# Stored data entries
○ ○ ○ ○ ○ ○ ○
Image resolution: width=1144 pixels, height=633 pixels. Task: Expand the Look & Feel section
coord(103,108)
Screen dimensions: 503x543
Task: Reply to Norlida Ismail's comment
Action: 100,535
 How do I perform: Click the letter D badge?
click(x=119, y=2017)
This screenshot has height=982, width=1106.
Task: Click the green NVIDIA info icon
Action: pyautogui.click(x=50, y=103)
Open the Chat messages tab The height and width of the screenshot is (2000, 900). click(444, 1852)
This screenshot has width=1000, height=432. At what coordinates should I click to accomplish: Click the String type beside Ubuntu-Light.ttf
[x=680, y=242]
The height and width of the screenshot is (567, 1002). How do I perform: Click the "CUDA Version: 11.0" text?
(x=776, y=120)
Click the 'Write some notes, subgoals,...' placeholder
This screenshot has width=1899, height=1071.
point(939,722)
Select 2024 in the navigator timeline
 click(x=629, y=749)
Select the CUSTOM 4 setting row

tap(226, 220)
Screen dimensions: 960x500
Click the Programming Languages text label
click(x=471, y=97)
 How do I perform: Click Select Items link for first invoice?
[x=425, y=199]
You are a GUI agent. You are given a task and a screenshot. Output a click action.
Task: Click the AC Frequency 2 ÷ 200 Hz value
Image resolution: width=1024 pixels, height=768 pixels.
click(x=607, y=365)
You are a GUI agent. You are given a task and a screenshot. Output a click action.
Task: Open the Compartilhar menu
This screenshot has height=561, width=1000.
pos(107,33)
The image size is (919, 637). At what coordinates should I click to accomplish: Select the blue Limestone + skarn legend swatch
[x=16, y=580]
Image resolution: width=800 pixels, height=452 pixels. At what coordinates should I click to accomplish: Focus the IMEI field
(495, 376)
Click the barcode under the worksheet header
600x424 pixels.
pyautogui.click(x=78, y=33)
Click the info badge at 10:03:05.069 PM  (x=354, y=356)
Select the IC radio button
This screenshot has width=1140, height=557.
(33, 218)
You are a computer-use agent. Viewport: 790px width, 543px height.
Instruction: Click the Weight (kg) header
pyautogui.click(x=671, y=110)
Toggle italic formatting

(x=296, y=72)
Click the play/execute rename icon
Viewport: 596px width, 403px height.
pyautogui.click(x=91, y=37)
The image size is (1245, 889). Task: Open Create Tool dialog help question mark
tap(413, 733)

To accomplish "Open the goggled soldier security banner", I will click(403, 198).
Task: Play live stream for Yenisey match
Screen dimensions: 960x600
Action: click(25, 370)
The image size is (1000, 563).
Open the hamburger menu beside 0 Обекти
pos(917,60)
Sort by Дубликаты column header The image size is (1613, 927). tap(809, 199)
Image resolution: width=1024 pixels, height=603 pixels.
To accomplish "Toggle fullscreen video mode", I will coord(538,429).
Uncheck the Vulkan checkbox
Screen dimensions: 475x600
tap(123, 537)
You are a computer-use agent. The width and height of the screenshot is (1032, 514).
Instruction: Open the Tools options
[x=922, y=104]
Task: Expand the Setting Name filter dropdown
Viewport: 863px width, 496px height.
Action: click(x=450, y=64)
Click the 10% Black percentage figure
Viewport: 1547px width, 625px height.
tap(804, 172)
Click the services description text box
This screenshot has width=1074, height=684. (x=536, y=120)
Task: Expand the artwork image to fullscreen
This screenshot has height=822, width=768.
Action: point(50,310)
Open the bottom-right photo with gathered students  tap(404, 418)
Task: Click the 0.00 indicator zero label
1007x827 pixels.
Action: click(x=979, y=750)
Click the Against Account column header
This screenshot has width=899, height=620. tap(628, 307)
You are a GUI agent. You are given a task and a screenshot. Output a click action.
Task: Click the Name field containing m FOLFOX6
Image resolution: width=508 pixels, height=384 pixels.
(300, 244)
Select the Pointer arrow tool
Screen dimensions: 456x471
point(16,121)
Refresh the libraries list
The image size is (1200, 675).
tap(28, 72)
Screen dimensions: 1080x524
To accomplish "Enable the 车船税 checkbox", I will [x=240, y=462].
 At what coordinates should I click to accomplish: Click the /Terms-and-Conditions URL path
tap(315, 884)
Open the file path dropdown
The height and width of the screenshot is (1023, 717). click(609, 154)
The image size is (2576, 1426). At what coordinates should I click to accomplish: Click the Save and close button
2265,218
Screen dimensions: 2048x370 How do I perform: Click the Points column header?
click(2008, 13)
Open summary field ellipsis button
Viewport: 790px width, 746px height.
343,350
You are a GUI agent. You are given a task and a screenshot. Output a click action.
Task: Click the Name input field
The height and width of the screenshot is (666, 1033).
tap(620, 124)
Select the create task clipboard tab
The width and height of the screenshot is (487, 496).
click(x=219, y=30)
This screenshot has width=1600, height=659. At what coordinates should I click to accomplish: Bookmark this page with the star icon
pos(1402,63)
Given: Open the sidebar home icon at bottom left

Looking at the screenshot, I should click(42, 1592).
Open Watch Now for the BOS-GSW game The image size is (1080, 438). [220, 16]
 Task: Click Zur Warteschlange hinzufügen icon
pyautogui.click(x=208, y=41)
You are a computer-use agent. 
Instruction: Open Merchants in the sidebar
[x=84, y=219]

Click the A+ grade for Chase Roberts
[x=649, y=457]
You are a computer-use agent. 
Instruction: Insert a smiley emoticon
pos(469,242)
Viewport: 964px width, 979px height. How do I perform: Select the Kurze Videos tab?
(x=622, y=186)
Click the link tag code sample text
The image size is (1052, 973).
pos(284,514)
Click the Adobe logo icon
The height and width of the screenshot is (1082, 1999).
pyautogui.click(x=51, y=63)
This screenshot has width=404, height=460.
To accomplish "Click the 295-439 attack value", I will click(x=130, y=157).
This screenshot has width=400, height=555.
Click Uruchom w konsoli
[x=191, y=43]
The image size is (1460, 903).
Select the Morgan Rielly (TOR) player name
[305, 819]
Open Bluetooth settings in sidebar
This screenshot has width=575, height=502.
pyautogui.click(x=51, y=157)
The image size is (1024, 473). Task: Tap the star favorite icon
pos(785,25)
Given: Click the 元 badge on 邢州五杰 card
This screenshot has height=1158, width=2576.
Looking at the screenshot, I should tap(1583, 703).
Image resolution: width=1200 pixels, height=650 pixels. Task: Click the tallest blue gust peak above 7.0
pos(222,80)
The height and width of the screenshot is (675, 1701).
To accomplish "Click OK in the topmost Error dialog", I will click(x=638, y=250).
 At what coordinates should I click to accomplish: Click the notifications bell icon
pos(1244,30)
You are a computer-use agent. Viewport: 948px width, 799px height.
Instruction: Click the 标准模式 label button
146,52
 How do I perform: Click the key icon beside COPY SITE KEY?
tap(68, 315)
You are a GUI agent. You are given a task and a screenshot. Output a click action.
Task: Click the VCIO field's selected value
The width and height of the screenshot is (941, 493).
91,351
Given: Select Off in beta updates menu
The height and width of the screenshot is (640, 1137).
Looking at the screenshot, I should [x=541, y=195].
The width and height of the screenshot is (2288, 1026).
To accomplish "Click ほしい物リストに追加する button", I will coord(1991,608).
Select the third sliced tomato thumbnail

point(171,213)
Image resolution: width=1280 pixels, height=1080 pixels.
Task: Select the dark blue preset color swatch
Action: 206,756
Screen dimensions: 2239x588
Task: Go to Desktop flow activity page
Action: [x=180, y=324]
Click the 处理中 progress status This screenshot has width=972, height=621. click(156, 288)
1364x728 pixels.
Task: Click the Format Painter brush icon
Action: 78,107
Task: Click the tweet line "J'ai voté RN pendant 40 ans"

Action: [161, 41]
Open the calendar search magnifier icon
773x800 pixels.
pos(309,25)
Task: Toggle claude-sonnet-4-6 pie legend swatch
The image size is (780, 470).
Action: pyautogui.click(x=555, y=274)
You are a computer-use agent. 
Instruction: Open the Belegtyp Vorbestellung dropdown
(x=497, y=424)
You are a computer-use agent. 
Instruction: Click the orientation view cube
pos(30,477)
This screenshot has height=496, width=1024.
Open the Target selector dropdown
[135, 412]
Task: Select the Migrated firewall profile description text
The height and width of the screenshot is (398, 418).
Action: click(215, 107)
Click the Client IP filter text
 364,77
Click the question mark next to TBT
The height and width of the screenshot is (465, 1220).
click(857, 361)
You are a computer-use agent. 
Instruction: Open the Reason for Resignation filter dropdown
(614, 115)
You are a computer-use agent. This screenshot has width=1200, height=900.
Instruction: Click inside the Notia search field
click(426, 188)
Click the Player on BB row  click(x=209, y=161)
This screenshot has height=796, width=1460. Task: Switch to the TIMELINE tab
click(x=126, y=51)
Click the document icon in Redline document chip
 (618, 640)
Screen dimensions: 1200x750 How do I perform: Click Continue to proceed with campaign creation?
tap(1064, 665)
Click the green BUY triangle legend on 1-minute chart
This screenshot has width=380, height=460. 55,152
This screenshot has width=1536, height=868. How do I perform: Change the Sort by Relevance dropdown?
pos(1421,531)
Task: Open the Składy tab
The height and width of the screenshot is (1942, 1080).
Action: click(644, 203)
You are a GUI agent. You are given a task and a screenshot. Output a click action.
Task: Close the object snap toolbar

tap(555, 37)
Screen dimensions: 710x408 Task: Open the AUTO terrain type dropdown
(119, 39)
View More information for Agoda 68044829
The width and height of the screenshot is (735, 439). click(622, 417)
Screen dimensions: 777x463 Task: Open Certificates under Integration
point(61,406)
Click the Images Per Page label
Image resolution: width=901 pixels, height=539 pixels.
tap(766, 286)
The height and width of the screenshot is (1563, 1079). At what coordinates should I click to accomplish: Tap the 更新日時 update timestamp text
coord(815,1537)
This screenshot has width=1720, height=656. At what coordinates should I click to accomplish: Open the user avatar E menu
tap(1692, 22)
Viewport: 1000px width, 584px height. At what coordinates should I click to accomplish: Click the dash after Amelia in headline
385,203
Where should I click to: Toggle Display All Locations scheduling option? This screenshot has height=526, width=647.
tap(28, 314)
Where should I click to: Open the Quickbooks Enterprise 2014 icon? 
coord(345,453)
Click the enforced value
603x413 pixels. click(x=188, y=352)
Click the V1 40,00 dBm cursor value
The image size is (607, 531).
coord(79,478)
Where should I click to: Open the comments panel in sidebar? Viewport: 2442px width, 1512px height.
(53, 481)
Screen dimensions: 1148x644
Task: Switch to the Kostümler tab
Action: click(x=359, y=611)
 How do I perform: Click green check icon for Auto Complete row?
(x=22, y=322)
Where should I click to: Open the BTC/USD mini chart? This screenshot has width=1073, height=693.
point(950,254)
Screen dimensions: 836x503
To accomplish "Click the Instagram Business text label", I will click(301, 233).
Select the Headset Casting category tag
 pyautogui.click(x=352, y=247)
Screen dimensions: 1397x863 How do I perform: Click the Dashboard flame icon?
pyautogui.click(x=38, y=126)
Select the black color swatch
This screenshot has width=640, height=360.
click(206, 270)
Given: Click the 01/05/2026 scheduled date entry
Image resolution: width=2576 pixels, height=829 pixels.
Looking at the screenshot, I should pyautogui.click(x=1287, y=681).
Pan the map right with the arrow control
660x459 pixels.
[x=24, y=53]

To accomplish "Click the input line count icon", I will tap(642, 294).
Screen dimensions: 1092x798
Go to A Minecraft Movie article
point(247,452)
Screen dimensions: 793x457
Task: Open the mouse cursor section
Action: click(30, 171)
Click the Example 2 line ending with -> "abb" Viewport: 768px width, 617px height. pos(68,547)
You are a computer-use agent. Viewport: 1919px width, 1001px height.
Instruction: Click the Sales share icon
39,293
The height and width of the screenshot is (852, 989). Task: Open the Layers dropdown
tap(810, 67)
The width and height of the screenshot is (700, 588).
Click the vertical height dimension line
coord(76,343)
○ ○ ○ ○ ○ ○ ○
# Directions
Whenever a line includes the word "input", pull it out of the entries.

# Worked solution
Task: Click the Name input field
To accomplish "Click the input line count icon", I will tap(642, 294).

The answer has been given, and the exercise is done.